Liu Bang kemudian berhasil naik tahta dan mendirikan dinasti baru
yang bernama Han (206 SM – 221 M). Ia bergelar Han Gaozu (206 – 195 SM).
Para ahli membagi Dinasti Han ini menjadi dua, yakni Han Barat, yang
beribu kota di Chang an dan Han Timur yang beribu kota di Luoyang.
Dinasti Han ini sempat ter putus sejenak oleh kudeta dari Wang Mang,
dimana ia mendirikan Dinasti Xin (9 – 25) yang berumur singkat.
Tetapi
kemudian Kaisar Han Guangwu (25 – 57) yang juga terkenal dengan sebutan
Guang Wudi berhasil merestorasi kembali Dinasti Han. Oleh karena itu
Dinasti Han sebelum pemberontakan Wang Mang disebut dengan Dinasti Han
Barat dan Dinasti Han sesudahnya disebut dengan Han Timur.

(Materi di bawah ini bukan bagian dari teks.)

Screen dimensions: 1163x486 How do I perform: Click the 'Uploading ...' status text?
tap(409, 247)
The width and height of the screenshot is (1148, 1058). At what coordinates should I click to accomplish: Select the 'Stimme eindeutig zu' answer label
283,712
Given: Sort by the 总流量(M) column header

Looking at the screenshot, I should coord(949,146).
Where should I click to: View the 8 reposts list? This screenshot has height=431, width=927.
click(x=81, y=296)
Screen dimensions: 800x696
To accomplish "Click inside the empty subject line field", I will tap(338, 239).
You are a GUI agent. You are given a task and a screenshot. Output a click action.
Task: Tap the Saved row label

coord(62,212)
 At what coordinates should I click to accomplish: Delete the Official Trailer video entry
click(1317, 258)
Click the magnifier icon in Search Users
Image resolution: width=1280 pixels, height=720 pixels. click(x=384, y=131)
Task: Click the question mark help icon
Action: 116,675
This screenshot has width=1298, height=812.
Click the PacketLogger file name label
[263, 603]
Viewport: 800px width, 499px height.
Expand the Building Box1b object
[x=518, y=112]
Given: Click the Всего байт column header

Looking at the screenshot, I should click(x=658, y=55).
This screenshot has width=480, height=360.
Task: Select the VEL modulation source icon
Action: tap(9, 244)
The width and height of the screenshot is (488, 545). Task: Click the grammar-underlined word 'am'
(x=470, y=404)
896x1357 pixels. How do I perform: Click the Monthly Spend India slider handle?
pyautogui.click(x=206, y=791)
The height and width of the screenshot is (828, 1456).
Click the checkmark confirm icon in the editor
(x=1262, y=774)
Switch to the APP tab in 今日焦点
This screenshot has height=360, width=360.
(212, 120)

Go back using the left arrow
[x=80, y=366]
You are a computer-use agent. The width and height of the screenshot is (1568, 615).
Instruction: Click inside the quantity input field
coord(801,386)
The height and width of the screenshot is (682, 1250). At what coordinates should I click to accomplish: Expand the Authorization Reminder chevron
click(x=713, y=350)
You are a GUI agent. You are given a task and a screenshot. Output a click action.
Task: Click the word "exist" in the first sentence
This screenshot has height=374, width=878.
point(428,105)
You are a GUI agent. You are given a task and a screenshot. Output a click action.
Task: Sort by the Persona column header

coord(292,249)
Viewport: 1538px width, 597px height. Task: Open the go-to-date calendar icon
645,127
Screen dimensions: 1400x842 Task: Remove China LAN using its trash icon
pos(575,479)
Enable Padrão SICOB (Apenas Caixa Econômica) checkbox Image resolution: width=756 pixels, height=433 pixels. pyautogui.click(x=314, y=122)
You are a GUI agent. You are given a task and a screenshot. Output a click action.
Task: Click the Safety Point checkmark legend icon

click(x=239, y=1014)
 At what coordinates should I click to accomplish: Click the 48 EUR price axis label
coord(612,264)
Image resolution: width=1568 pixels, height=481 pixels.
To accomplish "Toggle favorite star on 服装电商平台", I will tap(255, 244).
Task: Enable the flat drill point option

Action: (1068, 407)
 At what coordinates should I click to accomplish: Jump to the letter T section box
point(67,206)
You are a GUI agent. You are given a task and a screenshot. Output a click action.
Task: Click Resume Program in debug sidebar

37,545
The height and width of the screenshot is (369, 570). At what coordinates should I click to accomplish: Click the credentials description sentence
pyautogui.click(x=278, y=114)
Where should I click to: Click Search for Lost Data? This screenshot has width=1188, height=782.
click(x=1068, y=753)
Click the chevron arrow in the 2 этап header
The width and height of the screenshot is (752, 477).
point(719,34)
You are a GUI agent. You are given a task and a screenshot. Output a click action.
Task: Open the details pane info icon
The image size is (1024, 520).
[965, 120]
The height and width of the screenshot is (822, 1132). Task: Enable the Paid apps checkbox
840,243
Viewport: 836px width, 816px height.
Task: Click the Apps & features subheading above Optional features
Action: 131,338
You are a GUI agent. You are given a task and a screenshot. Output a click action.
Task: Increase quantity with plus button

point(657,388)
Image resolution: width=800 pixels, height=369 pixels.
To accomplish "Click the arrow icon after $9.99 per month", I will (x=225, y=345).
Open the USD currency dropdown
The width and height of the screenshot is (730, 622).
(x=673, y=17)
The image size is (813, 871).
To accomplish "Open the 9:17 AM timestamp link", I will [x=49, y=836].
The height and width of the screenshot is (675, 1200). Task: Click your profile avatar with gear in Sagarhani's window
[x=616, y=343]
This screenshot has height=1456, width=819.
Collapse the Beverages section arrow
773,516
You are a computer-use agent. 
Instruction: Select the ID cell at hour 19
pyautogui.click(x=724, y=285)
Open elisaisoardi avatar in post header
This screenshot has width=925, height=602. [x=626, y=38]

Dinasti Han ini cukup terkenal dalam sejarah Tiongkok karena beberapa
penemuan pentingnya. Kertas sebagai contoh ditemukan pada tahun 105 M
oleh seorang sarjana yang bernama Cai Lun saat pemerintahan Kaisar Han
Hedi (88 – 106). Penemuan kertas yang berasal dari bambu ini benar-benar
merombak secara total penulisan buku-buku serta mendorong kemajuan
dalam dunia tulis-menulis. Sulit dibayangkan apabila di jaman modern ini
kita belum mengenal kertas. Sebelum ditemukannya kertas, buku ditulis
di atas lempengan bambu yang dikaitkan satu sama lain dengan tali. Jika
kita masih menggunakan buku semacam itu, dapat dibayangkan betapa
beratnya sejilid kamus misalnya. Penemuan kertas ini pada gilirannya
mendorong kemajuan ilmu pengetahuan dunia.
Pada masa pemerintahan Kaisar Han Wudi (141 – 87 SM) terjadilah
hubungan antara Barat dan Timur yang dikenal dengan nama jalur sutera.
Hubungan ini berawal mula dari ekspedisi yang dipimpin Zhang Qian,
utusan Han Wudi, guna menjalin hubungan persekutuan dengan negara-negara
lainnya untuk bersama-sama menghadapi serangan bangsa barbar (Xiongnu).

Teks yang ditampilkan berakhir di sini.